Kalian pernah nggak sih, dapetin atau liat orang yang bannya bocor di pinggir jalan? Bilamana ada yang bilang, “Om, bannya bocor!”, atau mungkin ia merasa jalannya rada nggak stabil gitu, apa yang pertama kali ia lakukan? Seharusnya sih dia segera bertanya, “pak tukang tambal ban terdekat mana ya?”, seharusnya. Tapi, ia pasti akan turun terlebih dahulu, lalu memencet bannya dan kemudian berguman, “Bannya memang bocor”. Pyuh..

Begitu juga ketika kalian lagi jalan, ada burung yang muter-muter di atas, lalu tanpa permisi tanpa sungkeman burung itu poop dan kotorannya jatuh di baju kalian. Apa yang kalian lakukan? Aku yakin, pasti kalian bakal ‘ndulit’ kotorannya, terus dicium baunya.
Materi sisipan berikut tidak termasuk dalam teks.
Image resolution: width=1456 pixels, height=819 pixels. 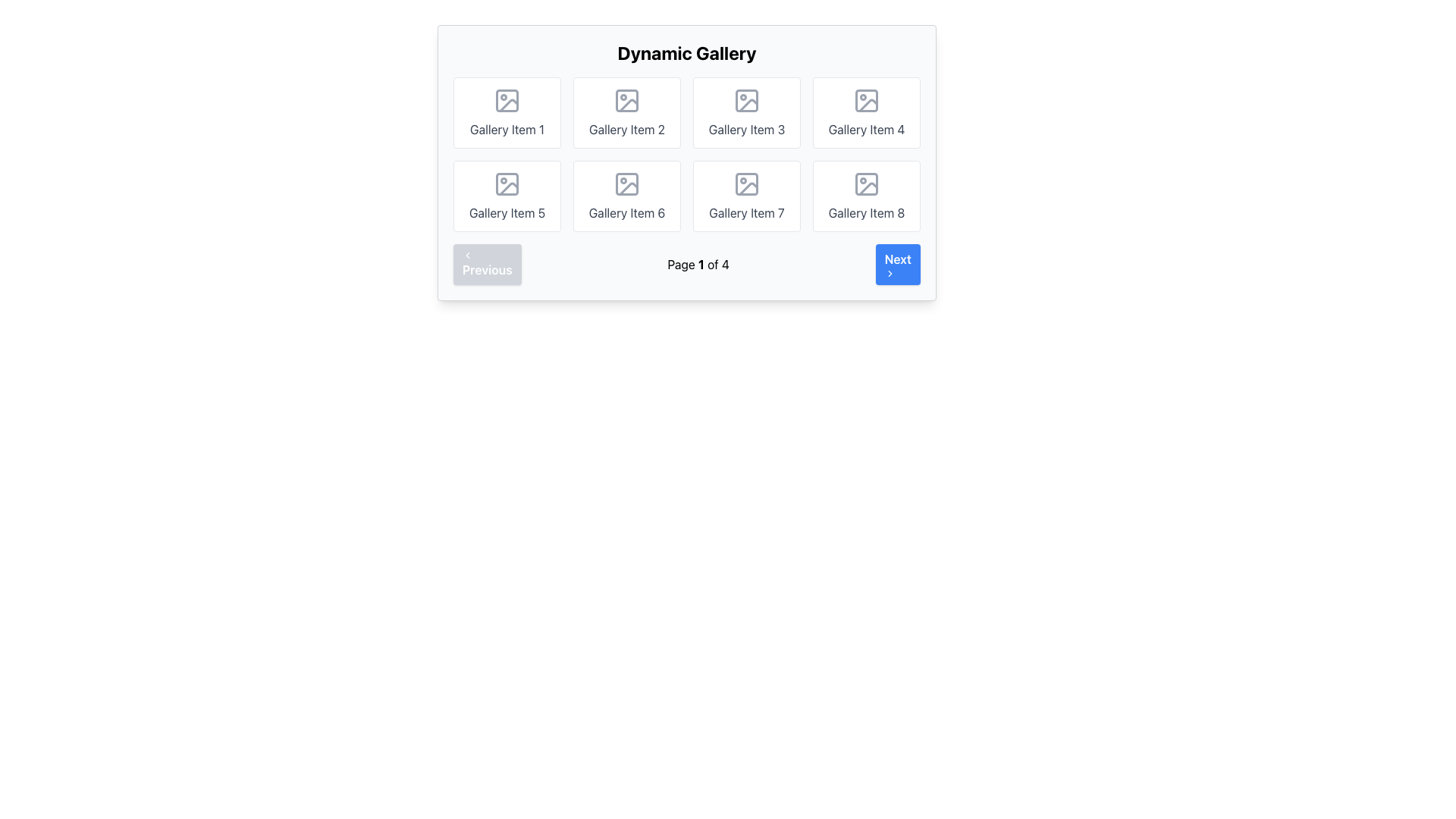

Mengetes, dan kemudian berguman, “tahinya emang bau”. Iya kan?

Begitulah, sepertinya sudah menjadi fitroh manusia untuk mengecek dan mentabayuni hal-hal yang menimpanya, atau dikatakan padanya. Nggak bisa asal ngecap gitu. Perlu ada proses dan tahap yang harus dilakukan, itu fitrohnya.

Tapi sungguh, miris kalau lihat segolongan orang dari kita. Mereka yang mungkin rada-rada ‘ekstrim’ gimana gitu, seolah mudah banget buat ngecap orang . Mudah banget bilang si A itu gini, si B itu gitu, hanya berdasarkan kabar burung atau berita yang tak pasti. Dan mereka mengatakannya tanpa ada klarifikasi.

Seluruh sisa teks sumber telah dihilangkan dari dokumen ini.